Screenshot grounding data
———

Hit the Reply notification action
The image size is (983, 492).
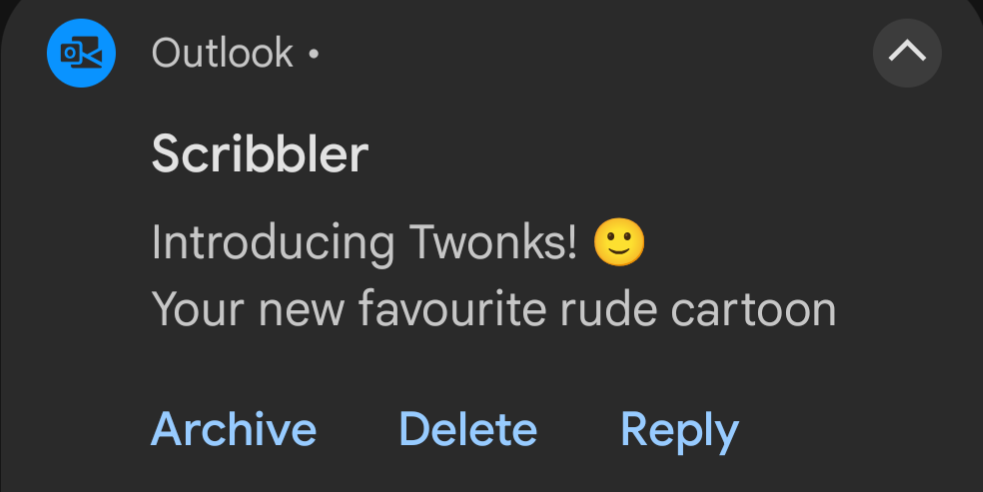[x=679, y=430]
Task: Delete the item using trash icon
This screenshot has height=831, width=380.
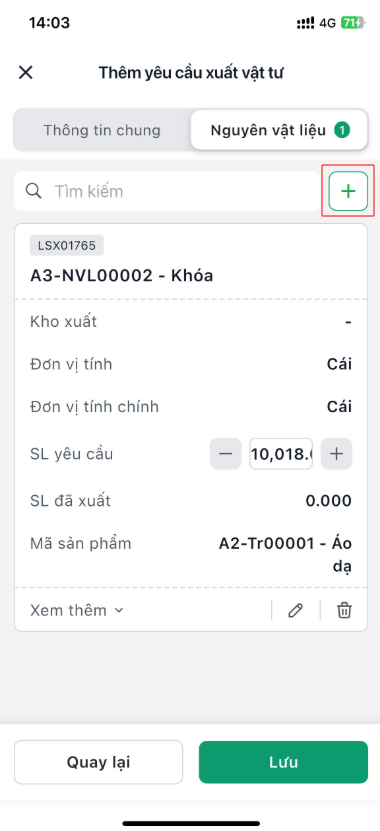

———

Exercise aim: The answer consists of the lines from the one holding "The image size is (983, 492)." to the end of the records, inclusive, restated exactly and without pictures.

Your solution:
The image size is (983, 492).
[x=679, y=430]
Task: Delete the item using trash icon
This screenshot has height=831, width=380.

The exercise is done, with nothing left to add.